Personally, I’d be scared of kicking the books, and of going arse over tit down such a steep staircase (it’s almost more ladder than stairs). Being left-handed and left-footed, I’d be likely to put the wrong foot on the wrong tread at the wrong time, and I hate to think what would happen next.

I’ve always had a bit of a thing for libraries that have an upper gallery, such as those you find in castles and stately homes. There’s something about having to go up a ladder, preferably a wrought iron one, to a little balcony in order to fetch down a book that appeals to the hopeless romantic in me. In such a library, the urge to cover remaining wall space in Jacquard tapestries and to have a carved limestone fireplace big enough to talk into would be almost too much to resist.

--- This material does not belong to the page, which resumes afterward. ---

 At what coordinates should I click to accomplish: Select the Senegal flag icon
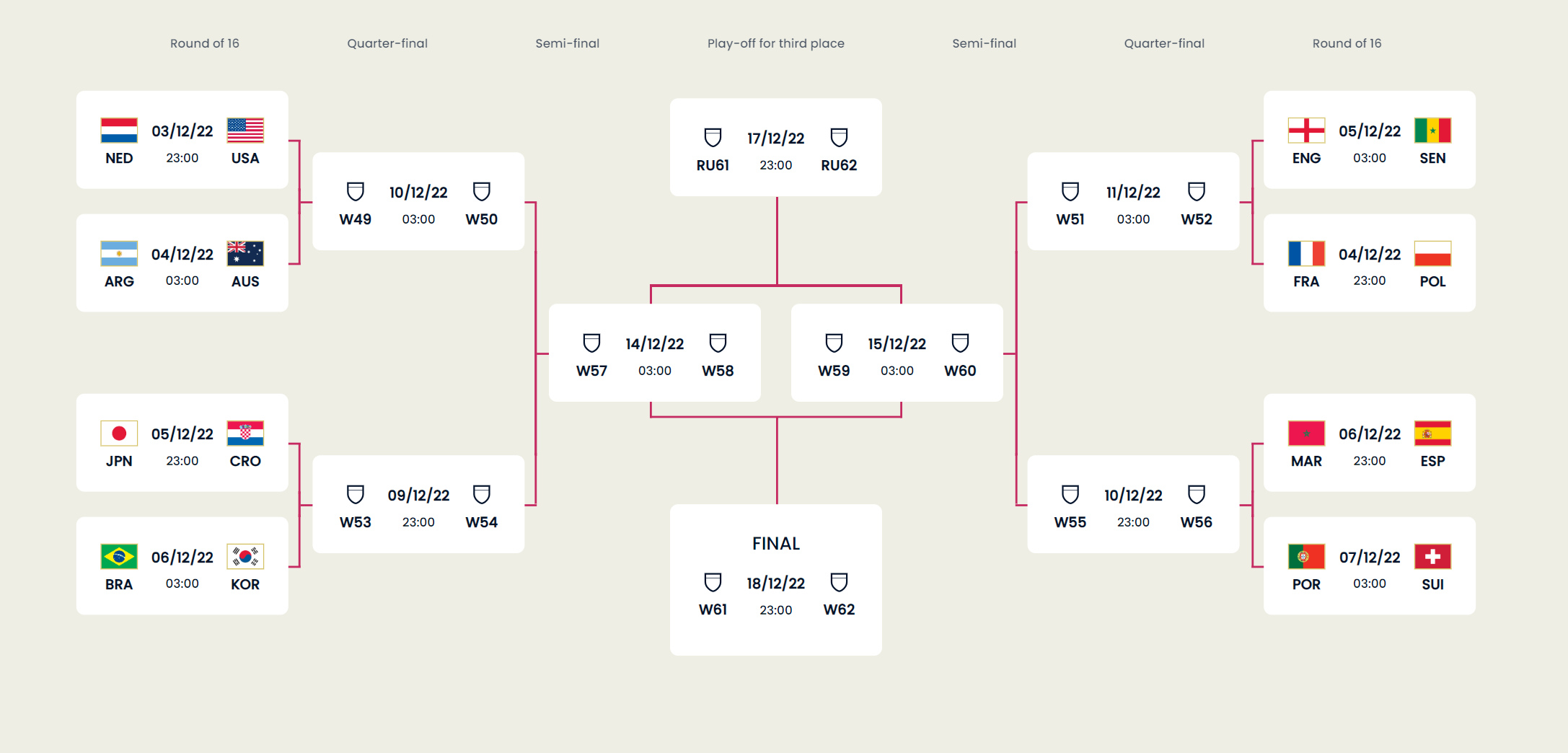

This gorgeous two-storey library just makes me drool uncontrollably. Kevin too.

Two storey library

Thank you, Champagne Chic

Can you imagine having such an amazingly beautiful library in your house? More to the point, can you imaging having the budget to have such an amazingly beautiful library in your house? Wow. I struggle a bit, but it gives me something to aspire to.

* This is so weird. Wherever possible I use Creative Commons licensed photographs from Flickr on my blogs, and I reckon that about 50% of the time, the images I use turn out to be from people I know. In this case, not only do I know (vaguely) Stewart Butterfield, he also happens to be one of the people who started Flickr. But the fact that his photo was the first one to shop up on a CC search on ‘home library’ is entirely co-incidental. Obviously I just know a lot of good photographers who use Flickr and CC licences!